DATA LISTING:
# # # #

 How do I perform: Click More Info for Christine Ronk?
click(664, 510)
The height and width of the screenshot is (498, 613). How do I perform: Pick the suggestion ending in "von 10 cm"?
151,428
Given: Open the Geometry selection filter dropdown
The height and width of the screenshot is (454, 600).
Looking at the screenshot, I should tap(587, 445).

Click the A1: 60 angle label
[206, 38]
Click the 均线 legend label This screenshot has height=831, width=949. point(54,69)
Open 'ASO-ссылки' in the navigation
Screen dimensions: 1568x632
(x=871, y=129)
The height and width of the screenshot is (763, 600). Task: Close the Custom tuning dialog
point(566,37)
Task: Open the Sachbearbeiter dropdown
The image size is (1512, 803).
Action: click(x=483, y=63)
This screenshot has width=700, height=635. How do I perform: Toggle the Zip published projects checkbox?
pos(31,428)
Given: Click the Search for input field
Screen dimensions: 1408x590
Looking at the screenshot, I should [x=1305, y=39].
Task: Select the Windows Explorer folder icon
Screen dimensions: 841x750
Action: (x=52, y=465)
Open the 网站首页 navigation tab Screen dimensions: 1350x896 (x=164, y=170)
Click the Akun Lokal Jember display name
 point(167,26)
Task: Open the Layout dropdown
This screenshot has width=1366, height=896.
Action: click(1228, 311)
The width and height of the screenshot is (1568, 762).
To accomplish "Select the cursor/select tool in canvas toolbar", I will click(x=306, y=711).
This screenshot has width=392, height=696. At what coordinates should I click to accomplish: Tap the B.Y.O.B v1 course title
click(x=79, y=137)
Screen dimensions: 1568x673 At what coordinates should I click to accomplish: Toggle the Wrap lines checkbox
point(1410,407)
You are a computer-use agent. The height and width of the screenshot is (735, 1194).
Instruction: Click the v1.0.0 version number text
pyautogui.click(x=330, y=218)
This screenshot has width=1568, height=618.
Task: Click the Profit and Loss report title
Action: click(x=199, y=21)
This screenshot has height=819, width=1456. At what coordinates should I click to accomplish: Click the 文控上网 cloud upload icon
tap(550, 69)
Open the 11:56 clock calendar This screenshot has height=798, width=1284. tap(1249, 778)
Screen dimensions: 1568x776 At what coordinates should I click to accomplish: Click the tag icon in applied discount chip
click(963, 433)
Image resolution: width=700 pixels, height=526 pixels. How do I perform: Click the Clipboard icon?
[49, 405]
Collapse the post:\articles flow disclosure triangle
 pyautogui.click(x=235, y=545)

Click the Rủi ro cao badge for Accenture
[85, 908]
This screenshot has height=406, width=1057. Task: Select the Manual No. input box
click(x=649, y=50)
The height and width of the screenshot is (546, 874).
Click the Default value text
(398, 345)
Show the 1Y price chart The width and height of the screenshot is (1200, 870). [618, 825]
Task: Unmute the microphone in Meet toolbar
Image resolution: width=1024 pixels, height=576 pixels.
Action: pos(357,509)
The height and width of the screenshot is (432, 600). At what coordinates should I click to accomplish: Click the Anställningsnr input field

# # # #

Return everything in the listing from the start down to the line containing "Action: click(x=483, y=63)", both ends included, without changing anything.

EXERCISE OUTPUT:
 How do I perform: Click More Info for Christine Ronk?
click(664, 510)
The height and width of the screenshot is (498, 613). How do I perform: Pick the suggestion ending in "von 10 cm"?
151,428
Given: Open the Geometry selection filter dropdown
The height and width of the screenshot is (454, 600).
Looking at the screenshot, I should tap(587, 445).

Click the A1: 60 angle label
[206, 38]
Click the 均线 legend label This screenshot has height=831, width=949. point(54,69)
Open 'ASO-ссылки' in the navigation
Screen dimensions: 1568x632
(x=871, y=129)
The height and width of the screenshot is (763, 600). Task: Close the Custom tuning dialog
point(566,37)
Task: Open the Sachbearbeiter dropdown
The image size is (1512, 803).
Action: click(x=483, y=63)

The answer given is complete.